Sunday, May 31, 2009

Advanced Java "Stump the Chump" Interview Questions Part 3

A while back I wrote an entry listing some Java-based “stump the chump” questions. These are questions and I have encountered or used in an interview to separate the competent developers from the extremely competent ones. The idea is that the questions represent fairly obscure areas of development where the details can cost days or months of productivity but aren’t really deal breakers in terms of employability.

Recently I encountered a few more such questions, this time in the realm of concurrency and multi-threaded development so I thought I’d document them for future reference.

Question 1: Why will the following code not always terminate?
public class foo {
private boolean shouldStopFlag = false;

public void methodCalledByThreadA() {
while (!shouldStopFlag) {
//Do some work here.
}
}

public void methodCalledByThreadB() {
shouldStopFlag = true;
}
}
The answer to this problem is a fairly subtle one that deals with data visibility. As written, the JRE is allowed to put the shouldStopFlag in any place in memory including registers and cache that isn’t necessarily visible to all threads. I first read about this issue several years ago in the excellent book, Java Concurrency in Practice by Brian Goetz, Joshua Block, et. all. I even gave a speech at the Rocky Mountain Oracle Users’ Group (ROUG) Training Days where I warned others about the issue. However, I still actually had to make the mistake and lose a couple hours wondering why before I truly appreciated the fact that this isn’t really an isolated, “one in a million” kind of problem. (I was running a dual core machine and saw the problem about one time in a hundred calls. Fortunately, I was using test-driven development and was able to reproduce the symptoms every couple of runs.)

There are several solutions that can address this problem. The first is to use a synchronized block to guard the flag. (That may be overkill in this particular code sample but I believe that, in general, synchronized blocks have an unfair stigma due to performance problems that were addressed a long time ago.)

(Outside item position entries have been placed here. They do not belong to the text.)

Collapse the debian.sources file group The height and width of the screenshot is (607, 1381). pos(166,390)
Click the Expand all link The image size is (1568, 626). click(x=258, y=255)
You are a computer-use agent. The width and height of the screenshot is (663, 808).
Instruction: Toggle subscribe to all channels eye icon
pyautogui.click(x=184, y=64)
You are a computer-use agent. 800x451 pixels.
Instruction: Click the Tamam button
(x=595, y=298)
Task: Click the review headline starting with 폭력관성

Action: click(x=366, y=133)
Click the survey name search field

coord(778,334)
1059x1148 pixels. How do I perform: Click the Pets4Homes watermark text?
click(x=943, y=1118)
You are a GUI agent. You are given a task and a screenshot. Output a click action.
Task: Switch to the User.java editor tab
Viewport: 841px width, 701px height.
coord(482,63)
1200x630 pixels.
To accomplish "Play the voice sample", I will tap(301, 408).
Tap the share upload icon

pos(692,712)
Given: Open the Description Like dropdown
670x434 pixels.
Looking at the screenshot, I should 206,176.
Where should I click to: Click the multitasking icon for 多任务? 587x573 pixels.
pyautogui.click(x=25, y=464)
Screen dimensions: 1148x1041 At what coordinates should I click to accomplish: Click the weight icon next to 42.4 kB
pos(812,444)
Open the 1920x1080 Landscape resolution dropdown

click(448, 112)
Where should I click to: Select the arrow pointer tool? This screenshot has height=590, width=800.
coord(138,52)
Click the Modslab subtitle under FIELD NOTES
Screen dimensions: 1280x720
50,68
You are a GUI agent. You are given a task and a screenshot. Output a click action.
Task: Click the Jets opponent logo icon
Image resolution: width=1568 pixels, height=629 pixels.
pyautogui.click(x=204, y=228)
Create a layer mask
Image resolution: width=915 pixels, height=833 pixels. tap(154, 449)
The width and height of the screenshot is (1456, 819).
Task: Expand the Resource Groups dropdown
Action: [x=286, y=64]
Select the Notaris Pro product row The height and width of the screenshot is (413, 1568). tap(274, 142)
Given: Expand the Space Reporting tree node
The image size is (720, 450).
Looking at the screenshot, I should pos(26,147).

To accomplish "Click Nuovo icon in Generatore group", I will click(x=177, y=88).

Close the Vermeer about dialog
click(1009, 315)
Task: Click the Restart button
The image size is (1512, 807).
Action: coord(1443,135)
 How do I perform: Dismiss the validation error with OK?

The second option is to use the volatile keyword. This instructs the JRE not to put the variable into areas that aren’t visible across threads. (The meaning of this keyword has changed slightly starting in Java 1.5 so be careful of older documents covering the topic.)

The third option is to make the variable into a java.util.concurrent.atomic.AtomicBoolean. This class makes the variable into a lock-free, thread-safe version of the boolean variable. AtomicBooean variables also have other standard, atomic methods such as compareAndSet and getAndSet. Finally, according to this source, the atomic package also takes advantage of underlying hardware to implement the atomic behavior.

In general, I’ve noticed that certain concurrency issues and tools such as race conditions, semaphores, and deadlocks are well understood by developers but visibility issues unique to Java are not as widely known or understood. (How many people know what the Java Memory Model is and why it changed as of Java 1.5?)

Question 2: Why are happens-before relationships important in the Java Memory Model?

First a note: Notice that I didn’t ask, “What is a happens-before relationship as it pertains to the Java Memory Model?” The reason for this is that the best descriptions that I’ve read of happens-before relationships take several hundred carefully-chosen words and are full of subtleties that I think even the experts would have trouble getting right without a cheat-sheet. The clearest explanation that I have seen on-line so far is here.

In any case, the reason that has-before relationships matter in multi-threaded applications is that under certain circumstances, the compiler and the JRE are allowed to execute commands out of order from what was actually written. The reordering is invisible most of the time. (In single threaded applications, it is invisible all of the time.) However, in multi-threaded applications, the reordering may be visible if the affected sections of code aren’t properly synchronized.

I feel lucky not to have personally run afoul of this issue (that I know of). Some of the just-in-time compiler’s optimizing capabilities are really cool but I’d hate to have to try to identify this issue in a live system.